Rechtsanwalt Knut Hanke

44787, Bochum
Rechtsgebiete
Arbeitsrecht Sozialrecht
11.05.2017

Muss man eine Eingliederungsvereinbarung unterschreiben?

Viele Empfänger von SGB II-Leistungen fragen sich, ob sie zum Abschluss von Eingliederungsvereinbarungen verpflichtet sind. Der Wortlaut der Vorschrift des § 2 Abs. 2 SGB II deutet auf eine Pflicht zum Abschluss einer EGV hin. Darin heißt es:

Eine erwerbsfähige leistungsberechtigte Person muss aktiv an allen Maßnahmen zu ihrer Eingliederung in Arbeit mitwirken, insbesondere eine Eingliederungsvereinbarung abschließen.

Das Bundessozialgericht hat sich in einer aktuellen Entscheidung hierzu nicht eindeutig geäußert, sieht aber die Nichtigkeit von Eingliederungsvereinbarungen wegen eines qualifizierten Rechtsverstoßes gegen ein gesetzliches Verbot durch einen Formenmissbrauch als naheliegend an, wenn durch sie faktisch in der Form eines einseitig regelnden Verwaltungsakts gehandelt wird (BSG, Urteil vom 23.06.2016 – B 4 AS 30/15 R).

https://sozialgerichtsbarkeit.de/sgb/esgb/show.php?modul=esgb&id=188075

Dies dürfte insbesondere dann der Fall sein, wenn im Gespräch mit dem Fallmanager nichts konkret ausgehandelt wird und der Inhalt der EGV komplett einseitig vorgegeben wird. Eine solche Eingliederungsvereinbarung wird der aus § 15 SGB II folgenden Pflicht zum Abschluss einer  Vereinbarung darüber, welche Leistungen der Arbeitslose zur Eingliederung in Arbeit erhält oder welche konkreten Bemühungen er zu unternehmen hat nicht gerecht.

## Datenteil
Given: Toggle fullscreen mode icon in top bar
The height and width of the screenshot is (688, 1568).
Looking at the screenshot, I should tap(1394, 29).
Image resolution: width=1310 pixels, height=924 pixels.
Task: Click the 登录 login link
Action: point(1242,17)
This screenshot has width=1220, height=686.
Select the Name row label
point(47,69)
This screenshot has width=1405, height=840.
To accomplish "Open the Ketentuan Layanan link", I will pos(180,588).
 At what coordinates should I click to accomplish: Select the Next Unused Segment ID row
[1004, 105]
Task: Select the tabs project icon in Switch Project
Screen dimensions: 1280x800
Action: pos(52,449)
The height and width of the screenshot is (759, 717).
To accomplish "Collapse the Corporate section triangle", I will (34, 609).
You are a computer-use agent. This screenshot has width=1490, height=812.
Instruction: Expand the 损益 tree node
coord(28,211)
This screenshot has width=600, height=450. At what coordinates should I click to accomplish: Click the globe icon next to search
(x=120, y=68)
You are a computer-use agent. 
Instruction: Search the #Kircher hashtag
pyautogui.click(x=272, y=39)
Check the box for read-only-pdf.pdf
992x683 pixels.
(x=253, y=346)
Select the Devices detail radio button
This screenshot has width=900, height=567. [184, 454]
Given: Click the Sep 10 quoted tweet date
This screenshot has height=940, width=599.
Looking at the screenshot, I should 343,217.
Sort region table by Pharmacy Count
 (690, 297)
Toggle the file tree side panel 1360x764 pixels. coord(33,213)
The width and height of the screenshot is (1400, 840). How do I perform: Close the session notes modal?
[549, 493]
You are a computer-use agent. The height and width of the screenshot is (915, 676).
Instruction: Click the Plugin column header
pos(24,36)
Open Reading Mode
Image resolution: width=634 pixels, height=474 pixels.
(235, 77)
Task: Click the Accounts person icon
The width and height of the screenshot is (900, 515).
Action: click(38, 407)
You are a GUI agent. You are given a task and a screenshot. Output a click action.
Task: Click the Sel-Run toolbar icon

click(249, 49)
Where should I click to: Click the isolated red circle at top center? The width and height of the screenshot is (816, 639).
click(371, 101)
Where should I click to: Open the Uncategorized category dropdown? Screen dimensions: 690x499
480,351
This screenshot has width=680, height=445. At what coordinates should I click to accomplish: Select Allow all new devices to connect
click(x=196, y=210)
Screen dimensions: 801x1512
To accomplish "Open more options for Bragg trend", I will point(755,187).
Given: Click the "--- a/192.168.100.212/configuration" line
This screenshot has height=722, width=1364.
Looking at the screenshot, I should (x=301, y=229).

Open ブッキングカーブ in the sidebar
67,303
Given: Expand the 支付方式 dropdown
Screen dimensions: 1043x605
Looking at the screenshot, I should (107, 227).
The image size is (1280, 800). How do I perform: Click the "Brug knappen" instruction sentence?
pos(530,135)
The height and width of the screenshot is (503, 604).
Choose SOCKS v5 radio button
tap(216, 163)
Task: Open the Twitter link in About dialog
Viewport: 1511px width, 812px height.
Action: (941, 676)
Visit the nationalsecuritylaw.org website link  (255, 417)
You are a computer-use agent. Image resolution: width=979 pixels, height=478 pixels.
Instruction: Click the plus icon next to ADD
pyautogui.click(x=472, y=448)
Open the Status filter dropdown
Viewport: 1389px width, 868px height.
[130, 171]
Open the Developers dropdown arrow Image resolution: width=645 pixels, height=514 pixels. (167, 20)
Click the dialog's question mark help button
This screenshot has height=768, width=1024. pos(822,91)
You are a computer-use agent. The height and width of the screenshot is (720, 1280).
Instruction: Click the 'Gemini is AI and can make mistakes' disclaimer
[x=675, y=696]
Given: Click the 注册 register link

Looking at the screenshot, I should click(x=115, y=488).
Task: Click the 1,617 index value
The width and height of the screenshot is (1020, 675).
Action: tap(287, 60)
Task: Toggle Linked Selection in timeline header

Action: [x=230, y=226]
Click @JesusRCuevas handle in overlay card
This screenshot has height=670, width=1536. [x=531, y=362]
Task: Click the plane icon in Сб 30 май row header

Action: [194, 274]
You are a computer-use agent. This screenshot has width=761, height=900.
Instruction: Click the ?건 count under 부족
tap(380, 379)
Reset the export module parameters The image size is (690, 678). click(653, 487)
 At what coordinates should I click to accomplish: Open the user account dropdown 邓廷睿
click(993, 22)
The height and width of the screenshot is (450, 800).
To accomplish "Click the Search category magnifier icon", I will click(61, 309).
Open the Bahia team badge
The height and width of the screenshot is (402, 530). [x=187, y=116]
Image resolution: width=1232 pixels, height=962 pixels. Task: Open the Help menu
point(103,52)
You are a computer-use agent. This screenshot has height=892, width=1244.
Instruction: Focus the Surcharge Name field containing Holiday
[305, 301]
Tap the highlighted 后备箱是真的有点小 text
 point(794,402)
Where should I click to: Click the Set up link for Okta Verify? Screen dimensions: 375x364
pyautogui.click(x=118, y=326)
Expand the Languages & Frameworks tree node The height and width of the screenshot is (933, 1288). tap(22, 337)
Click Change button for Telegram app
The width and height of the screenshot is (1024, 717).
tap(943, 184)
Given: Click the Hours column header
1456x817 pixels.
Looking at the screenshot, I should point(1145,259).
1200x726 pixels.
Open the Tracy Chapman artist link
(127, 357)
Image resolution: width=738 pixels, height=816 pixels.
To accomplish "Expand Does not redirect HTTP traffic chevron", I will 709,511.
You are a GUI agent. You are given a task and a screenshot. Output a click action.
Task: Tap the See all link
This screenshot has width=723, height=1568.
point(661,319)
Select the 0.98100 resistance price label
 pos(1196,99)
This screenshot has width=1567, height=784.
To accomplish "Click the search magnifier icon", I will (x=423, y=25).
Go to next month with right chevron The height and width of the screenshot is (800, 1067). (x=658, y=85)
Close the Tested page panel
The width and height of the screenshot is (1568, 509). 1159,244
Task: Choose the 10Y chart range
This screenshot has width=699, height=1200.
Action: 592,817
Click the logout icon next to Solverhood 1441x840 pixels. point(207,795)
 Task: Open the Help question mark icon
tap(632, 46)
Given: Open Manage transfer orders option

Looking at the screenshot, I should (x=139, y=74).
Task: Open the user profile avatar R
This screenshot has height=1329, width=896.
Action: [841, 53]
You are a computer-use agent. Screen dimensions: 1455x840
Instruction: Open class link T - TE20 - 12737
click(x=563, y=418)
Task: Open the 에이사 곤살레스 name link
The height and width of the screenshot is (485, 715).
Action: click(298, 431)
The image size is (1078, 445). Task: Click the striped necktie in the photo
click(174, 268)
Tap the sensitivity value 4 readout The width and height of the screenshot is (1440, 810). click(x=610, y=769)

## Aufgaben
[a] Schreib aus der Liste genau die Zeilen ab, die mit der Zeile mit „Task: Click the 1,617 index value“ anfangen und bis einschließlich zur Zeile mit „point(103,52)“ reichen.
[b] Schreib den Text zur Eingliederungsvereinbarung an der Stelle weiter, an der er aufhört.
Der Text zur Eingliederungsvereinbarung und die Liste haben nichts miteinander zu tun.

## Lösungen
[a]
Task: Click the 1,617 index value
The width and height of the screenshot is (1020, 675).
Action: tap(287, 60)
Task: Toggle Linked Selection in timeline header

Action: [x=230, y=226]
Click @JesusRCuevas handle in overlay card
This screenshot has height=670, width=1536. [x=531, y=362]
Task: Click the plane icon in Сб 30 май row header

Action: [194, 274]
You are a computer-use agent. This screenshot has width=761, height=900.
Instruction: Click the ?건 count under 부족
tap(380, 379)
Reset the export module parameters The image size is (690, 678). click(653, 487)
 At what coordinates should I click to accomplish: Open the user account dropdown 邓廷睿
click(993, 22)
The height and width of the screenshot is (450, 800).
To accomplish "Click the Search category magnifier icon", I will click(61, 309).
Open the Bahia team badge
The height and width of the screenshot is (402, 530). [x=187, y=116]
Image resolution: width=1232 pixels, height=962 pixels. Task: Open the Help menu
point(103,52)

[b]
Für den auf die Alg II-Leistungen angewiesenen Betroffenen ist im Ergebnis entscheidend, dass allein die Weigerung, eine Eingliederungsvereinbarung abzuschließen, nicht mit Sanktionen nach § 31 SGB II belegt werden kann. Das bedeutet, dass das Arbeitslosengeld nicht versagt werden darf, wenn sich der Antragsteller weigert, eine Eingliederungsvereinbarung abzuschließen. Keinesfalls sollte aber grundsätzlich die Bemühung um Arbeit oder anderer Inhalte einer möglichen EGV abgelehnt werden, sondern allenfalls der Abschluss einer bestimmten Vereinbarung, wenn tatsächlich nichts vereinbart werden soll, sondern allenfalls einseitige Vorgaben erfolgen. Der Inhalt der Vereinbarung soll nach dem Willen des Gesetzgebers ausgehandelt werden.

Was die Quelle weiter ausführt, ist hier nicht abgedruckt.